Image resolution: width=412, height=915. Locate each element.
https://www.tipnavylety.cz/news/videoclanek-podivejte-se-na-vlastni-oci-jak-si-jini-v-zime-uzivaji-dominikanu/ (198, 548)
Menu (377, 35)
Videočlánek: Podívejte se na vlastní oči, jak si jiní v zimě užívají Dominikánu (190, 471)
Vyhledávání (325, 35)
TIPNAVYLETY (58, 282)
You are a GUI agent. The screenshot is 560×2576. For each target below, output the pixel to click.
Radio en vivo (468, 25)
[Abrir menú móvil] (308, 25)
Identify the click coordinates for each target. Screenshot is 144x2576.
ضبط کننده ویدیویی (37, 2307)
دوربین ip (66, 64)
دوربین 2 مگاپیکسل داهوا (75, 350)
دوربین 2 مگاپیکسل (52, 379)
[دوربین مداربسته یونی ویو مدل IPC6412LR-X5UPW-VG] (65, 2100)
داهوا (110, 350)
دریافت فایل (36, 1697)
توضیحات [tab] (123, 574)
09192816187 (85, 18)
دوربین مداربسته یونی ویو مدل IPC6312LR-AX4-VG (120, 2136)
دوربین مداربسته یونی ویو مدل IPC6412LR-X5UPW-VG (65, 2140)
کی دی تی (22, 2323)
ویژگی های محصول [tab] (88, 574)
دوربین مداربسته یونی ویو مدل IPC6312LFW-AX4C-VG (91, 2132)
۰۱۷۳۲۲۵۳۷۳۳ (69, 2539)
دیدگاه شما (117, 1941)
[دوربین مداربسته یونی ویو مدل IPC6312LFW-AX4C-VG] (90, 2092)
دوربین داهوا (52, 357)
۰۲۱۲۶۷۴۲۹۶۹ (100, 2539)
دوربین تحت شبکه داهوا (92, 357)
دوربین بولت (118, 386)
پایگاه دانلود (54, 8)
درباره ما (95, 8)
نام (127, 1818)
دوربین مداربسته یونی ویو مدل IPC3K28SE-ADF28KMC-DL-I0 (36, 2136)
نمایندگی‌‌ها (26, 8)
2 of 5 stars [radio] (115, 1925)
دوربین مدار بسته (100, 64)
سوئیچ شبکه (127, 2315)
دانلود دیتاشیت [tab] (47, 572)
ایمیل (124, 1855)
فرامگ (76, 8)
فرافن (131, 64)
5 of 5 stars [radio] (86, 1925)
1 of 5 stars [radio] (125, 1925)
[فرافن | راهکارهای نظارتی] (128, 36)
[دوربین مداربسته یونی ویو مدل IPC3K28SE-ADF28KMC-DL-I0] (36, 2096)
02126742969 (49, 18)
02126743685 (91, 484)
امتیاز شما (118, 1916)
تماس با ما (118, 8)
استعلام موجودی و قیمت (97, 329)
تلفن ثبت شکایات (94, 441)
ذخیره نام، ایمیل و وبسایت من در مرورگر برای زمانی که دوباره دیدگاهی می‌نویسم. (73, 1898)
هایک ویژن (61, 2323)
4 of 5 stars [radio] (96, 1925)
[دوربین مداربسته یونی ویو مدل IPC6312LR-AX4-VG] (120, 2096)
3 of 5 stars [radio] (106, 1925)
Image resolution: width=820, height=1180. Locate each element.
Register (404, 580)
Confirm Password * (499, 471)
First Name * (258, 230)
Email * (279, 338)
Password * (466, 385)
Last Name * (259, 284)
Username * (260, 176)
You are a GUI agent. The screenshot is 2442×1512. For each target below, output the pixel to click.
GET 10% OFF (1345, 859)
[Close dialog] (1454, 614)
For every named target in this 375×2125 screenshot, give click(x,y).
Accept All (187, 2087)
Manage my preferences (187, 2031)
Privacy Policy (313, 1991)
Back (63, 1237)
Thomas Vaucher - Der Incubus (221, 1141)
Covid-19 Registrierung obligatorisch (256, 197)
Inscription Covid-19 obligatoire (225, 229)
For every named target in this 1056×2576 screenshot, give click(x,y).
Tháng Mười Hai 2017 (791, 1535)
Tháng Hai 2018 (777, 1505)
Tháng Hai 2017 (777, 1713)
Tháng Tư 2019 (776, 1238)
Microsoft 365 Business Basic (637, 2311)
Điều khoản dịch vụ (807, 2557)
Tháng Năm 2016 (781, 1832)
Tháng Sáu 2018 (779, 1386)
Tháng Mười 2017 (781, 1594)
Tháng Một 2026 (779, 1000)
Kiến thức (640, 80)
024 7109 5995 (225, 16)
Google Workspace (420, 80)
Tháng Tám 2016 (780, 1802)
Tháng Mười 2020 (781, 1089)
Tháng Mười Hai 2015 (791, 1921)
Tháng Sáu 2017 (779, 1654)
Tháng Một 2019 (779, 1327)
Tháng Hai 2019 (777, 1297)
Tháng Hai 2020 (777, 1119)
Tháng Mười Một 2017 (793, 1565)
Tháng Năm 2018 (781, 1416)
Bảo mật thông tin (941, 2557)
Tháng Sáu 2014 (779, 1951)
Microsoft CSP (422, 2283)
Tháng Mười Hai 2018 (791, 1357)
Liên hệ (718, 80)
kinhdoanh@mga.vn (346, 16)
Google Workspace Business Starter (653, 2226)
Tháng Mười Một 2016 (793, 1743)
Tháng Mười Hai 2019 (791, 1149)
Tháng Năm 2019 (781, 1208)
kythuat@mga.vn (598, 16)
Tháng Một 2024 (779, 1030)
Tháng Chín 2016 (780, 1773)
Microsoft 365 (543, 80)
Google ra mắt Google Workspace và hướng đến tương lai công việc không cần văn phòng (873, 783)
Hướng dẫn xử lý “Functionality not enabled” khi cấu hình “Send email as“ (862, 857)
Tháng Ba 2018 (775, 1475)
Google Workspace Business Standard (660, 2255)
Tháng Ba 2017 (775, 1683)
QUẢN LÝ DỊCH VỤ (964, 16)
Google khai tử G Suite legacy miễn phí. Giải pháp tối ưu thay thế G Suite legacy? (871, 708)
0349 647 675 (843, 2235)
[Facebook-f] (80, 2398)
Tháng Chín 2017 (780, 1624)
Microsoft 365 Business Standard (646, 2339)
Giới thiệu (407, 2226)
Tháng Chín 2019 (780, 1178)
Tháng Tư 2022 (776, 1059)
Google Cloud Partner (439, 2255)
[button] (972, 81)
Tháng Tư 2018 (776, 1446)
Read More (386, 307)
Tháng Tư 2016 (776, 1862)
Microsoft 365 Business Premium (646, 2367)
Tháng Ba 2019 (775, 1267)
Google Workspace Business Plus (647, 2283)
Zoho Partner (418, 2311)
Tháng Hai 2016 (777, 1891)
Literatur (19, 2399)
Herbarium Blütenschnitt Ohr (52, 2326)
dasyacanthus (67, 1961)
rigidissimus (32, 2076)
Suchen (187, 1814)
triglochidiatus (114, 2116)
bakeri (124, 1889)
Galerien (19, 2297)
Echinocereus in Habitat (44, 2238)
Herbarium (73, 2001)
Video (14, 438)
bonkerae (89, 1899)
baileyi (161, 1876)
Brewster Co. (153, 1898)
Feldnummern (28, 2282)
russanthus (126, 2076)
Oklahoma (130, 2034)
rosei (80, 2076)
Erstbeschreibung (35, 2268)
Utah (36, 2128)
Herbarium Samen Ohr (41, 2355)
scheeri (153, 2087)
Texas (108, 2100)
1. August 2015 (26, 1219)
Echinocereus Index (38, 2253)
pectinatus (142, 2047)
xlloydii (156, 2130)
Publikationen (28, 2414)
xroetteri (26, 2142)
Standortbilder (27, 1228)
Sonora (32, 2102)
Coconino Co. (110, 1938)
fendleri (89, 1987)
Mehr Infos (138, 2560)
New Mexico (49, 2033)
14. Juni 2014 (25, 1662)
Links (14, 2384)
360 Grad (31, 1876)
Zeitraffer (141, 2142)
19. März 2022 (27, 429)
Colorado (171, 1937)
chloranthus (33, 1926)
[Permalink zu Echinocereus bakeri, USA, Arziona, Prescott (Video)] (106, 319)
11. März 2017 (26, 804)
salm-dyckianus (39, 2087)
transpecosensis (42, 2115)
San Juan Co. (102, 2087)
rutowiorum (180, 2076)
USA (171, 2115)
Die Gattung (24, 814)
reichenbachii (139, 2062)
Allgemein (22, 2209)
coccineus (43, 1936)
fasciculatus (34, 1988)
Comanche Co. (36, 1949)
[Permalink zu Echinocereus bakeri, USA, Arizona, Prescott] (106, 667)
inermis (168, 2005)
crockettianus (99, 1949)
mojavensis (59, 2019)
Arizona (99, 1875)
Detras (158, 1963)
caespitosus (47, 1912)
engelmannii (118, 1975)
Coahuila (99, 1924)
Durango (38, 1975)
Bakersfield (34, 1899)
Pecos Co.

- - -

Required action
Taking the records above, retype every line from the one with "Tháng Sáu 2017 (779, 1654)" down to the one with "Liên hệ (718, 80)", exactly and with nothing else.

Answer to this exercise
Tháng Sáu 2017 (779, 1654)
Tháng Một 2019 (779, 1327)
Tháng Hai 2019 (777, 1297)
Tháng Hai 2020 (777, 1119)
Tháng Mười Một 2017 (793, 1565)
Tháng Năm 2018 (781, 1416)
Bảo mật thông tin (941, 2557)
Tháng Sáu 2014 (779, 1951)
Microsoft CSP (422, 2283)
Tháng Mười Hai 2018 (791, 1357)
Liên hệ (718, 80)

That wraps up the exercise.